By running this project, you will have the opportunity to work with Azure workloads, such as:
Technology | Objective/Reason |
---|---|
Azure DevOps | The platform to help you implement DevOps practices on your scenario |
Azure Machine Learning Service | Manage Machine Learning models with the power of Azure |
Tensorflow 2.0 | Use its power for training models |
YoloV3 | Deep Learning Architecture model for Object Detection |
MLOps empowers data scientists and app developers to help bring ML models to production. MLOps enables you to track / version / audit / certify / re-use every asset in your ML lifecycle and provides orchestration services to streamline managing this lifecycle.
Check out the recent TwiML podcast on MLOps here
Azure ML contains a number of asset management and orchestration services to help you manage the lifecycle of your model training & deployment workflows.
With Azure ML + Azure DevOps you can effectively and cohesively manage your datasets, experiments, models, and ML-infused applications.
- Azure DevOps Machine Learning extension
- Azure ML CLI
- Create event driven workflows using Azure Machine Learning and Azure Event Grid for scenarios such as triggering retraining pipelines
- Set up model training & deployment with Azure DevOps
If you are using the Machine Learning DevOps extension, you can access model name and version info using these variables:
- Model Name: Release.Artifacts.{alias}.DefinitionName containing model name
- Model Version: Release.Artifacts.{alias}.BuildNumber where alias is source alias set while adding the release artifact.
An example repo which exercises our recommended flow can be found here
- Data scientists work in topic branches off of master.
- When code is pushed to the Git repo, trigger a CI (continuous integration) pipeline.
- First run: Provision infra-as-code (ML workspace, compute targets, datastores).
- For new code: Every time new code is committed to the repo, run unit tests, data quality checks, train model.
We recommend the following steps in your CI process:
- Train Model - run training code / algo & output a model file which is stored in the run history.
- Evaluate Model - compare the performance of newly trained model with the model in production.

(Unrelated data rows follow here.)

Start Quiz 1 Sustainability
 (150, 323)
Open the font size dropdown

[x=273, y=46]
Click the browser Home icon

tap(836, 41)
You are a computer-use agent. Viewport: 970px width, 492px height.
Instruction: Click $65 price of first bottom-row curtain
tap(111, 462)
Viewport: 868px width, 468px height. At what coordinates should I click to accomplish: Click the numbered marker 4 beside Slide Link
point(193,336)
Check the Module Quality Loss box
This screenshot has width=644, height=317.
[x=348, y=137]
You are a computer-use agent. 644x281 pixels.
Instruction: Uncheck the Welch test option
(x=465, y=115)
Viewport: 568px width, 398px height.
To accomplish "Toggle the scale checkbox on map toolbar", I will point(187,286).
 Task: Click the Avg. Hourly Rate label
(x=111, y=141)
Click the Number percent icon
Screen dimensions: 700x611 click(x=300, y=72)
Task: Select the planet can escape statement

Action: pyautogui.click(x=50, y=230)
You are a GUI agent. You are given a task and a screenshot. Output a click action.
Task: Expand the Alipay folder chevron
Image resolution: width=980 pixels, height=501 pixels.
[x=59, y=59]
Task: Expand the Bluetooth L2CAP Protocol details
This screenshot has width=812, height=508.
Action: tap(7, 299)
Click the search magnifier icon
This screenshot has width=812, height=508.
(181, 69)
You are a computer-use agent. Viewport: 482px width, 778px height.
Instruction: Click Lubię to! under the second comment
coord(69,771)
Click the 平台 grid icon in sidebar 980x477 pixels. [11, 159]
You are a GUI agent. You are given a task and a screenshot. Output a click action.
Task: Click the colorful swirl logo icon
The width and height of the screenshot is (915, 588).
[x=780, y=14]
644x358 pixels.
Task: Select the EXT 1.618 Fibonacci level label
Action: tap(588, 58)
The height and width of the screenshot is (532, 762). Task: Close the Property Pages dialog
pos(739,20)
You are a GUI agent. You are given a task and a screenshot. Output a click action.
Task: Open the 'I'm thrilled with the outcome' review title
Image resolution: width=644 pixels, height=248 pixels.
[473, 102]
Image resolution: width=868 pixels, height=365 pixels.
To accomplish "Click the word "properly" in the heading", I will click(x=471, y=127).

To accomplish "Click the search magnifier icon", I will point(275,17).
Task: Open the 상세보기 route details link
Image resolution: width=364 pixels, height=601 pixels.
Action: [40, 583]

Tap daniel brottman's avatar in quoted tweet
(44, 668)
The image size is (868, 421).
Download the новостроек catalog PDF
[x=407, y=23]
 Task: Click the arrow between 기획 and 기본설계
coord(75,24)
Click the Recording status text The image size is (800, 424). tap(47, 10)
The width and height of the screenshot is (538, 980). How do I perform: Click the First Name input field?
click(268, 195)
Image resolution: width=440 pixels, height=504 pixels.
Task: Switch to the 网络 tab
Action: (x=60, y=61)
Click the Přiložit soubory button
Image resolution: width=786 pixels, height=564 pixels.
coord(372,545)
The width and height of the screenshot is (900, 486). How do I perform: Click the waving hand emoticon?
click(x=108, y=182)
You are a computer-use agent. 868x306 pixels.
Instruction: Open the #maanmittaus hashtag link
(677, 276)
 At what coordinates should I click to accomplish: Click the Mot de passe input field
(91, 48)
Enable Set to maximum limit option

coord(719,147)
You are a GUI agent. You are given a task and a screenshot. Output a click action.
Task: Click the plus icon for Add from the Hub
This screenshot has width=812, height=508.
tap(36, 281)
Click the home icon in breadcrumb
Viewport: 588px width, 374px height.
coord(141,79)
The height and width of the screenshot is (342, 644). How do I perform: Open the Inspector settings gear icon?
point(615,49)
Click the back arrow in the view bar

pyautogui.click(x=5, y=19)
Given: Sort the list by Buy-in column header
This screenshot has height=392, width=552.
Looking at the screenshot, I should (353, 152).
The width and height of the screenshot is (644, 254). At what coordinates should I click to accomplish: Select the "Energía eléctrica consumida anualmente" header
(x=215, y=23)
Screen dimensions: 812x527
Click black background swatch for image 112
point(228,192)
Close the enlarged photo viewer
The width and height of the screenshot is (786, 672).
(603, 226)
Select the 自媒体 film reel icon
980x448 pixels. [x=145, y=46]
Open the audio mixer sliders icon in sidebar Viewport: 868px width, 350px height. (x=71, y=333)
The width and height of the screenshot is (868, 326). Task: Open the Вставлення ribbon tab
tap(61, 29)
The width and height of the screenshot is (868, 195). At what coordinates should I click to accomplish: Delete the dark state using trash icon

If the new model performs better than the production model, the following steps are executed. If not, they will be skipped.
- Register Model - take the best model and register it with the Azure ML Model registry. This allows us to version control it.
.
├── .pipelines # Continuous integration
├── code # Source directory
├── docs # Docs and readme info
├── environment_setup
|── .gitignore
├── README.md
- Active Azure subscription
- At least contributor access to Azure subscription
- Permissions Azure DevOps project, at least as contributor.
- Conda set up
To create the virual environment, we need to have anaconda installed in our computer. It can be downloaded in this link.
For this project there will be two virtual environments. One, with all the packages related to the person module and another one, with the packages related to the PPE module.
To create the virtual environment the requirements.txt file will be used. It containts all the dependencies required.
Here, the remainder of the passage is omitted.